Purpose: This study investigated whether etoricoxib (COX-II blocker) has a superior efficacy of preventing heterotopic ossification (HO) after total hip arthroplasty (THA) compared to diclofenac (non-selective NSAID).
Methods: One hundred patients were included (50 in each group) in this single centre, prospective, double-blinded, randomized, controlled trial. Etoricoxib (90 mg) was administered once and diclofenac (75 mg) twice per day for a perioperative period of nine days. The incidence of HO was evaluated on radiographs of the pelvis six months after surgery.

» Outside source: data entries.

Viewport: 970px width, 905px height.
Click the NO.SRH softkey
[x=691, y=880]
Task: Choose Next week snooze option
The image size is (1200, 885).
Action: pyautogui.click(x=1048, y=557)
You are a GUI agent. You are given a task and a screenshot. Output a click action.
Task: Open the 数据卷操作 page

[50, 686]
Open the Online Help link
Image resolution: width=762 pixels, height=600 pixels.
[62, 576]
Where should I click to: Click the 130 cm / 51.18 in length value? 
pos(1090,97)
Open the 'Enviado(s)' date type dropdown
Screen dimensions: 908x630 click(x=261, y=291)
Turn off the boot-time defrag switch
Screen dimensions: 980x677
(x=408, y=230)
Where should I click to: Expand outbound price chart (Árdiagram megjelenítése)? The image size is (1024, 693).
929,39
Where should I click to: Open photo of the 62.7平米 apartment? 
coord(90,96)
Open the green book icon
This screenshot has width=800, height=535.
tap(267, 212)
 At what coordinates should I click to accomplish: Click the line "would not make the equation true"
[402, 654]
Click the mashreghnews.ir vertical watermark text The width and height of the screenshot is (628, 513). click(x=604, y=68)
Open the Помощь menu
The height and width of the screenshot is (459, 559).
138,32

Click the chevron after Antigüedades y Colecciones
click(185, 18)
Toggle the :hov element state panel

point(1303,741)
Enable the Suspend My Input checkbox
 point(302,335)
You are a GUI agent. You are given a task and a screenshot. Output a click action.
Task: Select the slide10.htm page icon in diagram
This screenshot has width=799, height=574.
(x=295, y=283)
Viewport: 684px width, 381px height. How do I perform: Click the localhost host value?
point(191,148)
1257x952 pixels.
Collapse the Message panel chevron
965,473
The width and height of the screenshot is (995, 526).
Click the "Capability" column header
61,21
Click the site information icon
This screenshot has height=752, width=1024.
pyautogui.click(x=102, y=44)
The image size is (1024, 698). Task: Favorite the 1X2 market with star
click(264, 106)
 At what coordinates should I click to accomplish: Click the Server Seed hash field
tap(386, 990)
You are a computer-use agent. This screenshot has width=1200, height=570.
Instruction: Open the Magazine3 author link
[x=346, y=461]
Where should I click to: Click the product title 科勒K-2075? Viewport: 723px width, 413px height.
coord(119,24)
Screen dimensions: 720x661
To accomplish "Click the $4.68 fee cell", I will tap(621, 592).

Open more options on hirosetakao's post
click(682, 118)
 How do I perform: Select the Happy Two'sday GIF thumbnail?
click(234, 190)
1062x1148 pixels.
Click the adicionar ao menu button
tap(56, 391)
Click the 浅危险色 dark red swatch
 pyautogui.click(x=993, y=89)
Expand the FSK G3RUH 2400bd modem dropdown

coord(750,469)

Results: Eighty nine of 100 (89 %) patients could be analysed. The overall HO incidence was 37.8 %. There was no significant difference between both study groups. Twelve patients (27.3 %) of the DIC group and 13 patients (28.9 %) of the ETO group showed Brooker grade I ossifications. Five patients (11.4 %) of the DIC and four patients of the ETO (8.9 %) group showed grade II HO formations. No class III or IV HO formations occured in both groups. Ad hoc analysis detected a negative correlation between HO incidence and limited abduction and internal rotation of the hip.
Conclusions: Etoricoxib and diclofenac are equally effective for oral HO prophylaxis after primary cementless THA when given for nine peri-operative days to ensure a full recovery and high patient satisfaction.
Keywords: Diclofenac; Etoricoxib; Heterotopic ossification; Prophylaxis; Total hip arthroplasty.